**EXERCISE:** Print the data below again in full, exactly as it stands, with no images.

○ ○ ○ ○ ○ ○ ○

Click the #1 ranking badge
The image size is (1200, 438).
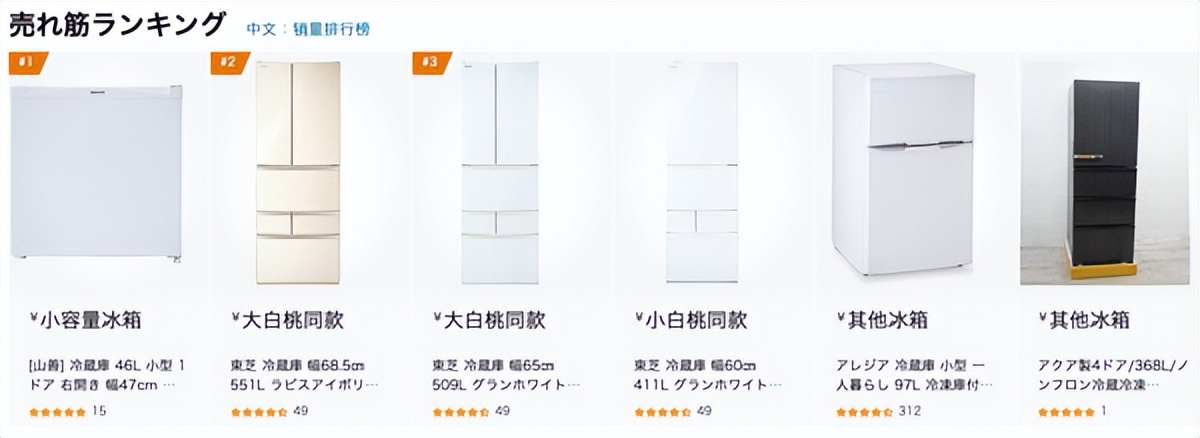pyautogui.click(x=23, y=62)
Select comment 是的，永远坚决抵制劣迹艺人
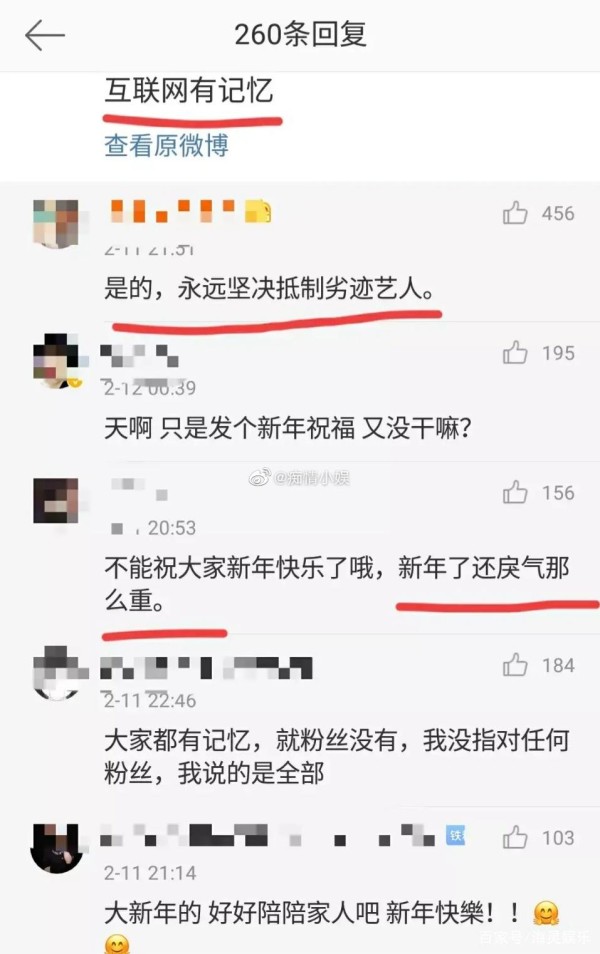 click(x=270, y=288)
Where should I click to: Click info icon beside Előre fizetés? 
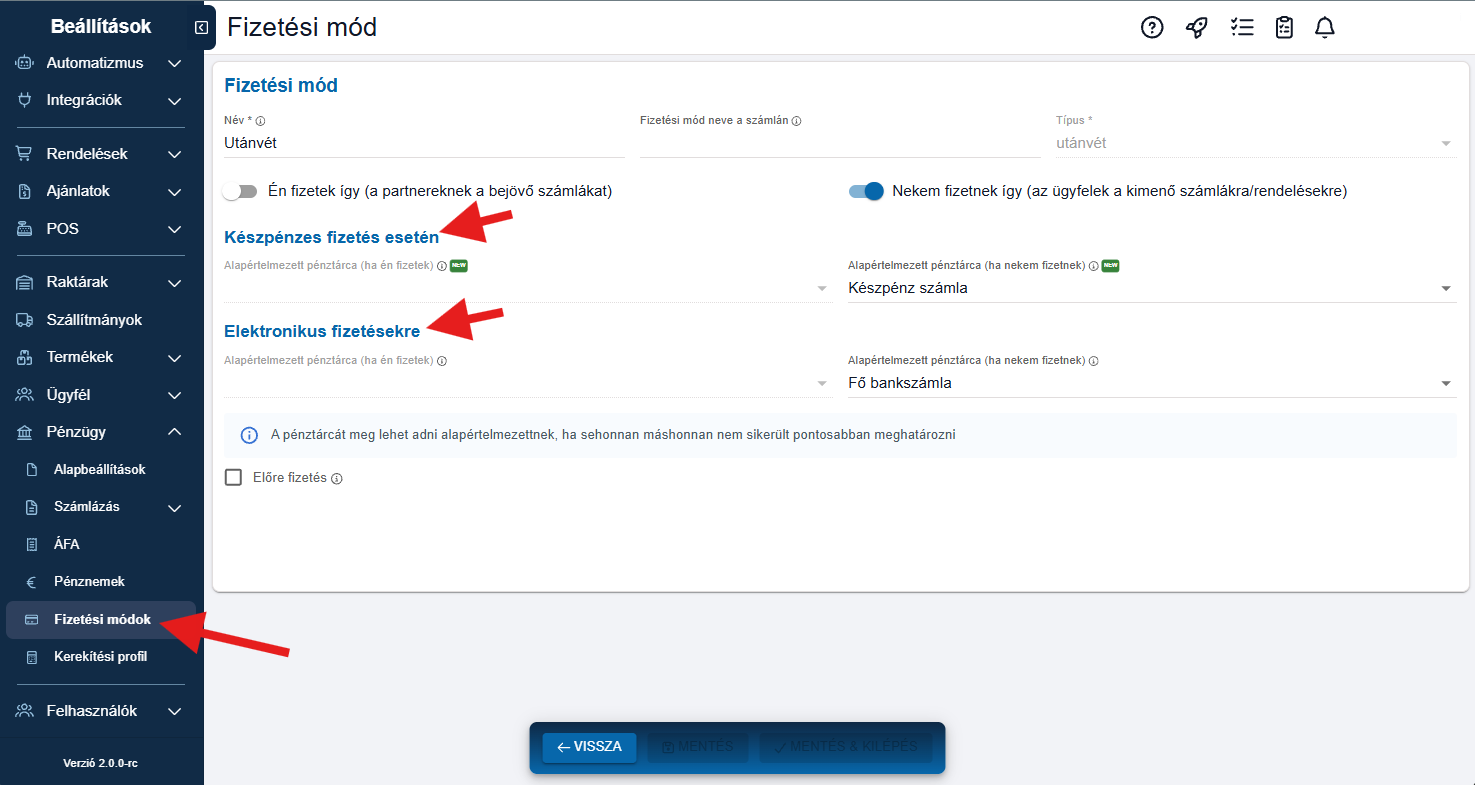(x=337, y=479)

○ ○ ○ ○ ○ ○ ○

**PROBLEM SOLUTION:**
Click the #1 ranking badge
The image size is (1200, 438).
pyautogui.click(x=23, y=62)
Select comment 是的，永远坚决抵制劣迹艺人
 click(x=270, y=288)
Where should I click to: Click info icon beside Előre fizetés? 
(x=337, y=479)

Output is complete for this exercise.